Parts of Britain could be at risk of earthquakes if “mini-fracking” projects are allowed, a geologist has warned.
This month North Yorkshire council will decide whether to permit Europa Oil & Gas to use a method of fuel extraction called proppant squeeze near the village of Burniston, three miles from Scarborough.
In February a similar project received approval in West Newton, East Yorkshire, and the Times understands a further planning application is being prepared for Wressle near Scunthorpe.
Described as mini-fracking by the Environment Agency, proppant squeeze is exempt from the moratorium the government imposed on fracking in 2019, because it involves pumping less fluid into the ground to extract fuel.
Despite its small scale, the operation in Burniston would involve pumping more fluid into the ground than the amount that triggered Britain’s biggest fracking tremor: a 2.9-magnitude quake thought to have been caused by Cuadrilla’s operation at the Preston New Road site, Lancashire.
Professor Stuart Haszeldine, a geologist at the University of Edinburgh, said: “If the rocks beneath Scarborough behave like Lancashire, a lot of people would be feeling earthquakes. That’s not helpful for hotels built on the top of a cliff. “I can’t predict if there’s going to be an earthquake or no earthquake [because] nobody’s ever done this fluid injection in east Yorkshire before … it’s certainly possible.”

CUADRILLA/PAThe tremor caused by fracking could be felt eight miles away. North Yorkshire county council’s planning officers have recommended the Burniston scheme’s approval despite the opposition of Scarborough town council.
Friends of the Earth campaigners have urged the government to close the “loophole” in its fracking moratorium.
In October Ed Miliband, the energy secretary, vowed to ban fracking, warning the drilling was “dangerous and deeply harmful to our natural environment”.
Friends of the Earth fears that this pledge will not live up to expectations if the low-volume fracking technique can continue. It expressed concern over the energy minister Michael Shanks’s remarks in December, that the evidence base “is not there at the moment to suggest that low-volume hydraulic fracturing activities have the same associated risks as fracking for shale gas”.
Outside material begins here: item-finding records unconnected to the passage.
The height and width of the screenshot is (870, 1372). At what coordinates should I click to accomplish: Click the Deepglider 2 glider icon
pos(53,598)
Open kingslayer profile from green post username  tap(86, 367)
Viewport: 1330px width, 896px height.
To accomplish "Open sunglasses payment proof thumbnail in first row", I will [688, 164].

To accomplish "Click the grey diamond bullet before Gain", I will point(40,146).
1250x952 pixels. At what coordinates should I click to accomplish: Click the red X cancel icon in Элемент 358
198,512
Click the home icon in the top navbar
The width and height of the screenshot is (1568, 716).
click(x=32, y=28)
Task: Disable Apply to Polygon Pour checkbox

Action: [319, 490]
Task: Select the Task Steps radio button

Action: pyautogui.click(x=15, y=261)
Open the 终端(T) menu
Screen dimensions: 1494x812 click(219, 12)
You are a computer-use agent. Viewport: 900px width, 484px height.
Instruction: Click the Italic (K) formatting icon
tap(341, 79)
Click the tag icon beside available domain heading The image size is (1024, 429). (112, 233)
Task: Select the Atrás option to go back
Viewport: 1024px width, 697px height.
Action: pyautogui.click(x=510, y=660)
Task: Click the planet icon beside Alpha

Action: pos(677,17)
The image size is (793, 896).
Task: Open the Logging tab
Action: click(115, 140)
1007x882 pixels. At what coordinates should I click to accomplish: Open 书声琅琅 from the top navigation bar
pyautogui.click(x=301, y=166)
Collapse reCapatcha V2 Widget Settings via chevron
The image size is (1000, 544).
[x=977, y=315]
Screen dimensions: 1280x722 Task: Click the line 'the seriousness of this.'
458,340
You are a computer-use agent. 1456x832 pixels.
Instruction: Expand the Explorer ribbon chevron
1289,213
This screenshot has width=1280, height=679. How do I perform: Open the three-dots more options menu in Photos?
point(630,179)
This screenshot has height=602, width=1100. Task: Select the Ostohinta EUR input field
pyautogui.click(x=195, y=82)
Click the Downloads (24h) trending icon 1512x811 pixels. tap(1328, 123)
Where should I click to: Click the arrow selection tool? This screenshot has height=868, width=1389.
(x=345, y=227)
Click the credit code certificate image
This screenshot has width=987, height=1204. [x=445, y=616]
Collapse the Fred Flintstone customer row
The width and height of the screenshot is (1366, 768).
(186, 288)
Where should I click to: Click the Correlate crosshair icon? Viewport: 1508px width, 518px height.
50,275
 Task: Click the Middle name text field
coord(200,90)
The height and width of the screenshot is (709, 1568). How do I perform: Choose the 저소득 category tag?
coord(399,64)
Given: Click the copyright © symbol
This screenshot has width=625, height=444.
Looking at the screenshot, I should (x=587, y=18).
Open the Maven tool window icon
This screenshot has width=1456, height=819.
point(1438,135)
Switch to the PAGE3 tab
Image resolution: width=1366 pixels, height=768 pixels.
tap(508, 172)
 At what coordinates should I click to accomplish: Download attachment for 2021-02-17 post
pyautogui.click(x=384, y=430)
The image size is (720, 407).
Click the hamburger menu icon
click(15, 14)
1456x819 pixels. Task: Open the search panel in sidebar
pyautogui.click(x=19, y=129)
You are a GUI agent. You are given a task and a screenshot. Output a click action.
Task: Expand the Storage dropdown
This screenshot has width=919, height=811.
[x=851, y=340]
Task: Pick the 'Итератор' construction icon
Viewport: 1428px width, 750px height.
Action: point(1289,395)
In a paper commissioned for Friends of the Earth, Haszeldine found that proppant squeeze caused “equally large and equally unpredictable” tremors as higher-volume fracking methods.“[Europa] is exploiting this loophole in the government’s definition,” Haszeldine said. “If we want to stop fracking the government has to have a tighter definition.”
While the Labour government ended new licences for onshore oil and gas, it has not revoked the 77 licences for exploration. Together with the “loophole” in the fracking definition, this means that companies possessing those licences may seek to conduct “mini-fracking” operations in other parts of the country. Those licences are held in the north of England, the East Midlands, the south and southeast.
“It’s clear that other companies are watching what is going on [at Burniston],” Haszeldine said. “This is not the only application in the country that is attempting to circumvent the fracking ban.”
Europa Oil & Gas said: “To be clear, there is no ‘loophole’ in the law as had been repeatedly stated by campaign groups and this has recently been confirmed by the Minister for Energy Michael Shanks. The proposed activity is not high volume hydraulic fracturing [“fracking”] as commonly understood, and it does not involve shale development that are subject to the UK’s moratorium. The proppant squeeze operation is a conventional well treatment that is well-established, tightly regulated, and widely used across the UK and internationally.”